I was given heparin during my most recent (2nd) ep/ ablation and continued on aspirin 325 mg daily post procedure.
I am by no means an expert on the subject of complications arising from rf ablation, however, I can say that the major complications include stroke and stenosis of the pulmonary vein.
Both of these arise from the heating caused by the rf within the atrium-pulmonary vein region. Clots which could form and break off could lead to stroke, and the edema which results from the trauma can cause the pulmonary vein connection to swell up and restrict blood flow. Methods used today are designed to minimize the chance of either of these to occur. Typical risk at a large institution runs at about 1-2%, maybe less, and often dependent upon the individual's specific situation. I was more worried about the clot dislodging from the catheter insertion point (in the groin) than anything else.
I don't recall receiving any blood thinner prior to the rf ablation procedure...I guess it's a balance, since you do want the catheter insertion points to heal up, which requires clotting. By the way, the PV edema is generally minor, and generally quite reversible.
The risk of ablating a portion of the AV node totally depends on where they do the cooking. I am sure your EP will tell you what that risk will be. In my case, the trouble-making foci were in the PV ostia, well away from the AV node.
You should be able to get a solid figure for the risk of complications from your EP, and if you don't, demand it before agreeing to the procedure. Like I said, the risk is likely to be quite small.
-Arthur
Thanks so much. I'll have to see if my insurance will go for that. The Cleveland Clinic would be my first choice. Is Dr. Natale still the expert in sinus node modification? I know he was recommended to me at one time.
You seem quite knowledgeable on the subject of ablation and I know that you had one done. I read one of your posts about complications of blood clots. Does the blood clot risk exist during the procedure and/or for some time after and how bad is that risk? Do they give a blood thinner prior to ablation to avoid the problem? I cannot seem to find much info on the subject. Also, do you think I am just reading way to much into this as I have some fears of the related complications with ablation. From what I've read there seem to be a number of them including the risk of ablating too close to the AV node and then having a pacemaker. Did you have some of these fears prior to your ablation? Thanks in advance for responding.
Glassheart46 (Mary)
Consider second opinion here (Cleveland Clinic) or Mayo. The western clinics have less to offer in this regard.
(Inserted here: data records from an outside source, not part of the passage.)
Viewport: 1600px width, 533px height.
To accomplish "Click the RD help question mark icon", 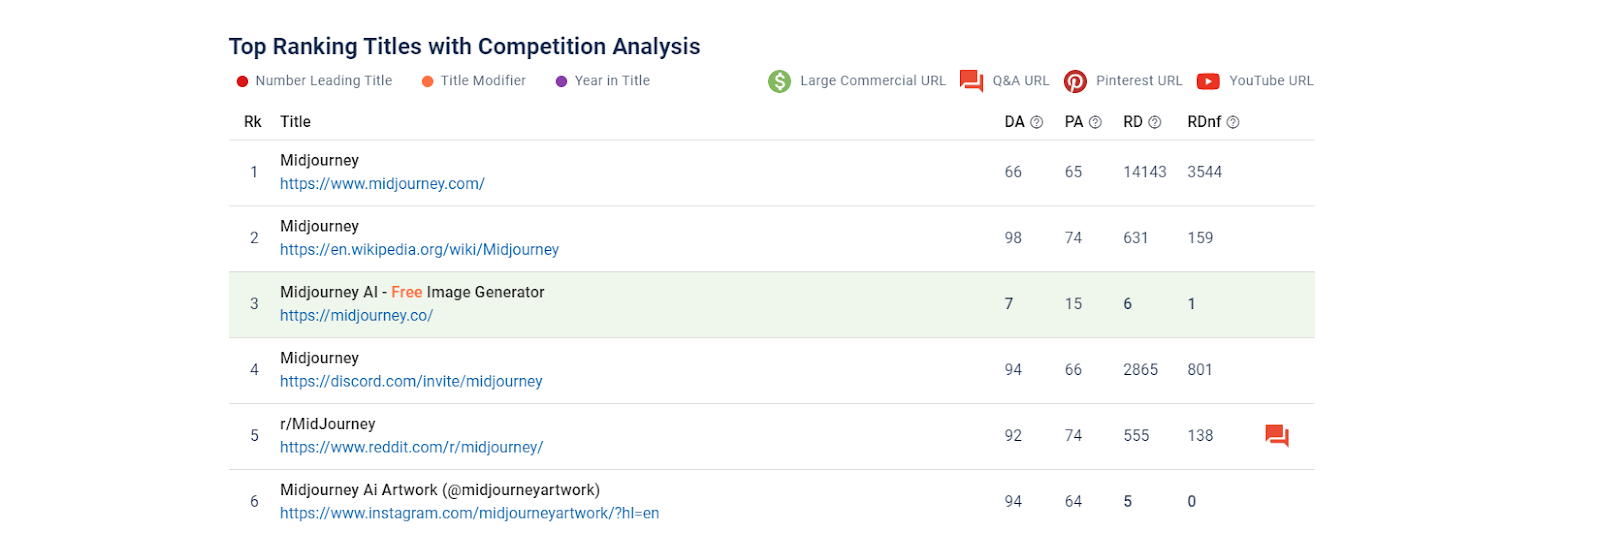I will coord(1155,122).
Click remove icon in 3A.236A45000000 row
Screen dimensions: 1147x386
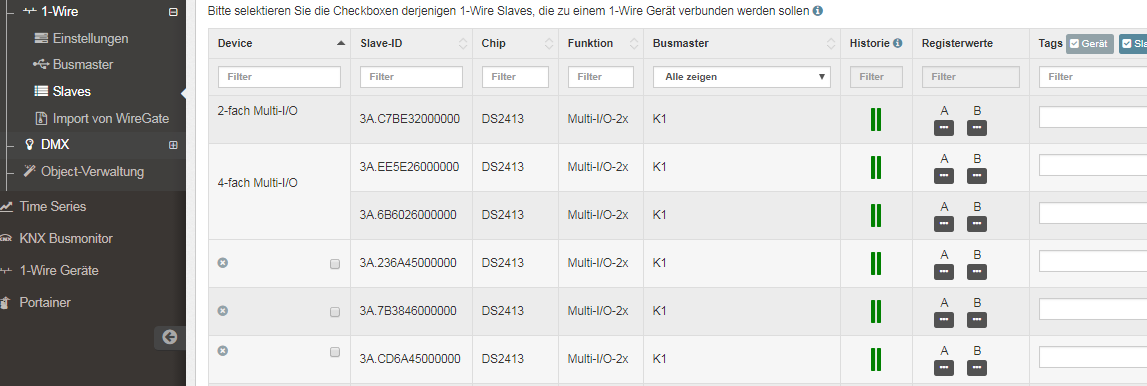223,262
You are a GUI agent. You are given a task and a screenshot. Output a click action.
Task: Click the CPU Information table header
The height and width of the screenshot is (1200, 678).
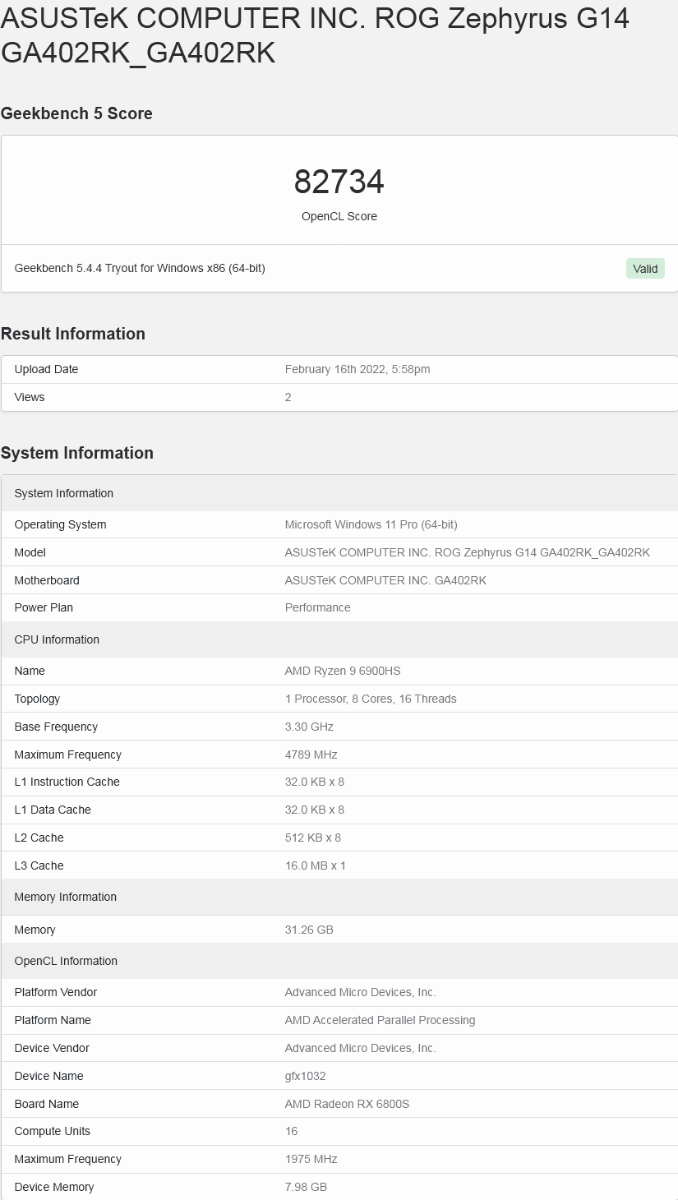[57, 640]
I am in the Western United States
Neener99,
Thanks for the post.
The key to a successful ablation is to have the right combination of operator and equipment. A good operator with bad equipment is what you'll find in third world countries, while a bad operator with good equipment can be found in most any hospital in the US.
My point is that I think a good operator can ablate your AV node with or without cryo. The operator needs to be skilled enough to ablate the upper portion of the sinus node, where the fast pulses originate, but not near the lower portions. However, even a skilled operator will carry a 5-10% chance of inducing sinus node damage, which would then necessitate a pacemaker. These numbers will not be changed by cryoablation technology.
Seek counsel with an expert at a tertiary referral center. I would only have this procedure done at one of a few centers: Cleveland Clinic, Johns Hopkins, Mayo, Michigan, Mass General, UCSF, Indianapolis (Prystowsky or Zipes), plus a couple of others.
Post the region where you live, if you want, and I can provide some guidance.
Lastly, given the disability you describe, you may wish to proceed. You might actually feel better with a pacemaker.
Hope that helps.
Just a quick comment, as I have checked out cryoablation previously...it would appear that the early reports of its success may be overstated. It does provide a nice way to "temporarily ablate" focal regions to test the location in order to avoid ablating pacemaker regions before really zapping the area with extreme cold. However, I have heard that many such treatments are turning out to be too reversible, ie, the ablated foci have a chance of reviving...making the procedure of questionable value.
-Arthur
Thanks, Arthur. I'll be sure to ask my doctor if he thinks there's a chance of success with cryoablation. I doubt that he would even put me through it if he doesn't feel it will be successful. Guess I'm just getting kind of desparate. Tired of having recurring problems and can't imagine being on these drugs for the next 20 to 30 years.
By the way, since they added the toprol xl to my other meds my blood pressure has actually gone up instead of down. Now 150/100?? Not sure what's up. You would think with all the meds I'm on my blood pressure could not be high. I think I'll give my doctor a call tomorrow.
Do you happen to know if any hospitals in or near Utah have the facilities to do cryoablation?